“Death will have his day…”
😐 😐 😐
When he was 10, William Bellman made a bet with his friends that he could hit a rook with a stone from his catapult. As the stone arced through the air, he realised he didn’t want to kill the bird – but too late. The deed was done. And this act of mindless cruelty follows him through his life…
A strange book, this one. The blurb promises a Victorian ghost story, but instead we get a very lengthy and detailed description of one man’s life as he forges a successful career first as the manager of a cloth factory and later as he strikes out to create his own unique emporium in the centre of London. The use of language is skilful, occasionally beautiful, and the story of William’s trials ought to have made it an emotional read, but somehow it fails. Even at the darkest point of the story, I was left entirely unmoved. On consideration, I think this is because William himself is a cold character, who uses work as a shield to protect himself from facing the very human problems life throws at him. It’s clear that we are supposed to assume that William feels strongly, particularly about his family, but nothing in his actions or thoughts shows us that. And I got very tired of hearing about how he saw everything as a calculation, with the constant repetition of the words add, subtract, multiply and divide.
As the book progresses and William becomes ever more successful, richer, and yet retreats more and more from life, this reminded me of the story of Scrooge, prior to his ghostly visitations. But where A Christmas Carol has humour, fear and ultimately redemption, Bellman & Black has none of these. William’s story is laid out in a linear fashion, and while the descriptions of the factory and later the emporium have a kind of fascination, in fact nothing much happens; and William’s ghosts, whether real or created by his mind, seem to be an irrelevance. The book is intercut with little bits of information about rooks, but although these are given as if central to the plot, they seemed ultimately pointless – at least to me.
In the end, I regret to say that I found the book dull.
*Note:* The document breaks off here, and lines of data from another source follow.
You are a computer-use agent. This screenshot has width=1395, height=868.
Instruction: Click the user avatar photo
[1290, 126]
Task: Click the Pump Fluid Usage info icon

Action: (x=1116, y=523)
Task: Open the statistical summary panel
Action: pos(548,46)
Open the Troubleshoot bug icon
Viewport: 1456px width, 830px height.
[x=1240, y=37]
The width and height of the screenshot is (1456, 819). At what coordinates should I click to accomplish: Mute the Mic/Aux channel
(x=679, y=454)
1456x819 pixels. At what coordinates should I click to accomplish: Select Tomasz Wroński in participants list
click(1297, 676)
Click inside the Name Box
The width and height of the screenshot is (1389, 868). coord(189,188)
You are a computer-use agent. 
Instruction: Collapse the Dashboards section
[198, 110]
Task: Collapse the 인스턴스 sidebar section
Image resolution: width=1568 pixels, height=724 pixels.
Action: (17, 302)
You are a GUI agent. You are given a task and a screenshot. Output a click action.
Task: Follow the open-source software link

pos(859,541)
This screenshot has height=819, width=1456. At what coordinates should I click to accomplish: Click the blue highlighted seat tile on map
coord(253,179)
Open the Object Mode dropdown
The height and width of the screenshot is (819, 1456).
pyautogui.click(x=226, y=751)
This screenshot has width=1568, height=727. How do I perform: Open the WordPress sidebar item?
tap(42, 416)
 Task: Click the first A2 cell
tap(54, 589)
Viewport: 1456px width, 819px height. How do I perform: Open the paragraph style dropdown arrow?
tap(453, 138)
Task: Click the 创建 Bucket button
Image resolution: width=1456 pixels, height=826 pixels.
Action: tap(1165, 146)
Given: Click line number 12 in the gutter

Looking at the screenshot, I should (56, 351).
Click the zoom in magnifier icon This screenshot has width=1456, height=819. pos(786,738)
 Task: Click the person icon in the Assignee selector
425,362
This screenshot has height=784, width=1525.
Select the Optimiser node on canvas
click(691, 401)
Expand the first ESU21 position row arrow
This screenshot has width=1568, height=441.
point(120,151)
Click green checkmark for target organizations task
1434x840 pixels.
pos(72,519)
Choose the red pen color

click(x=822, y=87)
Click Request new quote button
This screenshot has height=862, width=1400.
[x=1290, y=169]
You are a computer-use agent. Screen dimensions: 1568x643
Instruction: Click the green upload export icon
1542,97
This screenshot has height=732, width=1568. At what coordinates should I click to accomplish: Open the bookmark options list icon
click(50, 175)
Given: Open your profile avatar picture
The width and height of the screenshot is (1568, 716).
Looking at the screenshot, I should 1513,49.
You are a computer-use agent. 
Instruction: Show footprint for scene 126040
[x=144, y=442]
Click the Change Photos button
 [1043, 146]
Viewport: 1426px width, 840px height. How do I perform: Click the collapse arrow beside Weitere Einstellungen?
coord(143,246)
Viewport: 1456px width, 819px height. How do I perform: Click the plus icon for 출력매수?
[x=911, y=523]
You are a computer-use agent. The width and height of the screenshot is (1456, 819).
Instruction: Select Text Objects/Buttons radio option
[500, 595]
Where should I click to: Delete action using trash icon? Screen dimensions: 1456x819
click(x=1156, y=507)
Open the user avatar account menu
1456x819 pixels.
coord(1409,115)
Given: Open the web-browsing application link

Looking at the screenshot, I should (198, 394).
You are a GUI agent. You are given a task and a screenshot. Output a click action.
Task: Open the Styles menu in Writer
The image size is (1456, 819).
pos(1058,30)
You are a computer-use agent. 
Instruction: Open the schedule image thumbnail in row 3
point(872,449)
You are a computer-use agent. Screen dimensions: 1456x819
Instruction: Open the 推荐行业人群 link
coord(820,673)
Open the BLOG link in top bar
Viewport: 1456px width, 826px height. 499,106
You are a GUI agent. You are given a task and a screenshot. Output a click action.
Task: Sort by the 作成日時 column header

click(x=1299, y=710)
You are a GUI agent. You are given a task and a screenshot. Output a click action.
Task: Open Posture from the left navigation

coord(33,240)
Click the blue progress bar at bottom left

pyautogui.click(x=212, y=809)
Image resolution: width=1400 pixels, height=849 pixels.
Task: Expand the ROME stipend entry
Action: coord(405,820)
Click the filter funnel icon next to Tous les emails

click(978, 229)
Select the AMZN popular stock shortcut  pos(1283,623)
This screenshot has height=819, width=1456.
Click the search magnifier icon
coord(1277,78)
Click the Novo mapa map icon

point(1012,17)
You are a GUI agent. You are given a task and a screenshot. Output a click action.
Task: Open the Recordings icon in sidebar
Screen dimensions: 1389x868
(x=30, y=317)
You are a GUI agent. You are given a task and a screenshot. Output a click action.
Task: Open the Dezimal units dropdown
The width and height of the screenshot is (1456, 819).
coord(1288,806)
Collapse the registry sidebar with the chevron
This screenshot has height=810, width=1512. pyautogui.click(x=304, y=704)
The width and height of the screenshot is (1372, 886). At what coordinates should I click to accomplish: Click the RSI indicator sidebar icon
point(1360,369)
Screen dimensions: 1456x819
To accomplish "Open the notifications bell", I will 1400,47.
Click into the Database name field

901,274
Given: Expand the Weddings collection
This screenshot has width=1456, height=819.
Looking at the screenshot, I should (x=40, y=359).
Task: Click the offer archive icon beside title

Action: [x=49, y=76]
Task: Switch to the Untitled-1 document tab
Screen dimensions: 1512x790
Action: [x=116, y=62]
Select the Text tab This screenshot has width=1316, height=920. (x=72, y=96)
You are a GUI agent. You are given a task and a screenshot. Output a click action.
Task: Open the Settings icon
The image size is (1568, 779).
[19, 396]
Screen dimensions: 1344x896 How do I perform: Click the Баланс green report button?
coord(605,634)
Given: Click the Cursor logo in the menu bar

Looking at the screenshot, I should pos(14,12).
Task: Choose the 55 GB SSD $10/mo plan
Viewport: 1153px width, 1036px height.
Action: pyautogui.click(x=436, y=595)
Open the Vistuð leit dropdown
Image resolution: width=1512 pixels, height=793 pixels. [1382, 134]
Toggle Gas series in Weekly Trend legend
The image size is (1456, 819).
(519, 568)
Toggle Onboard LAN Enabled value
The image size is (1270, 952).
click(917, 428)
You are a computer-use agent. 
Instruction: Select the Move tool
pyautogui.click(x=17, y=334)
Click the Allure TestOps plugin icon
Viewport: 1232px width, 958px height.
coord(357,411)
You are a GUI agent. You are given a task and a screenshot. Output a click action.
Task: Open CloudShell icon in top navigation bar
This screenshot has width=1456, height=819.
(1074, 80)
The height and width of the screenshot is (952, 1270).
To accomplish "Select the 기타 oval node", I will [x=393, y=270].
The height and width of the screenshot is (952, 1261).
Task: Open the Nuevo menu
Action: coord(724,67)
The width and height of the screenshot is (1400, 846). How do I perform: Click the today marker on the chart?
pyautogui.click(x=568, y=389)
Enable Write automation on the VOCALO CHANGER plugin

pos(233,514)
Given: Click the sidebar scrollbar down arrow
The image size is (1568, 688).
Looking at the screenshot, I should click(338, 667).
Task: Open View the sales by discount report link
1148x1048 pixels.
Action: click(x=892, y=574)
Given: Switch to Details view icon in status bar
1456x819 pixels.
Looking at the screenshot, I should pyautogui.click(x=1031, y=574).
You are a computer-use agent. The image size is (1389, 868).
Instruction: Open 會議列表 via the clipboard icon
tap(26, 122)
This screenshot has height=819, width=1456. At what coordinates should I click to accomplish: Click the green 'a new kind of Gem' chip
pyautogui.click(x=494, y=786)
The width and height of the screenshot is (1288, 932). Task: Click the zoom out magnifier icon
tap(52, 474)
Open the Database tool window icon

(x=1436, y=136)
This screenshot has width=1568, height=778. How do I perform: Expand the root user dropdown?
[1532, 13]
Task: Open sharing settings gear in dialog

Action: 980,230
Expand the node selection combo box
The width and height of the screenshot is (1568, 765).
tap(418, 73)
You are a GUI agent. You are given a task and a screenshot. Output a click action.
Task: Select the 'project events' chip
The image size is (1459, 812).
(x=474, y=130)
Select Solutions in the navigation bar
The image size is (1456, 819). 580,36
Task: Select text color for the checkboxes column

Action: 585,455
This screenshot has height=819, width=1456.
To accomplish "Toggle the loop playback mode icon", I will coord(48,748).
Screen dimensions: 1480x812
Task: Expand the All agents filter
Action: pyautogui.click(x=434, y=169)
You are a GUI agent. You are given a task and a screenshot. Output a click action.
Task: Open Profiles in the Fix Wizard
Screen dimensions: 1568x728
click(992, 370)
The regret is because I felt the quality of the writing was let down by the lack of a strong narrative, a sympathetic lead character and, most of all, an emotional heart to the book. It’s not a particularly long book but it took me a long time to read because it failed to engage or hold my attention. For me, I’m afraid it is another that falls into the category of tons of research – in this case, about manufacturing, retail, and customs surrounding death and burial in Victorian times – being streamed back out at the reader with no real narrative purpose or point. Overall, a disappointment.
NB This book was provided for review by the publisher.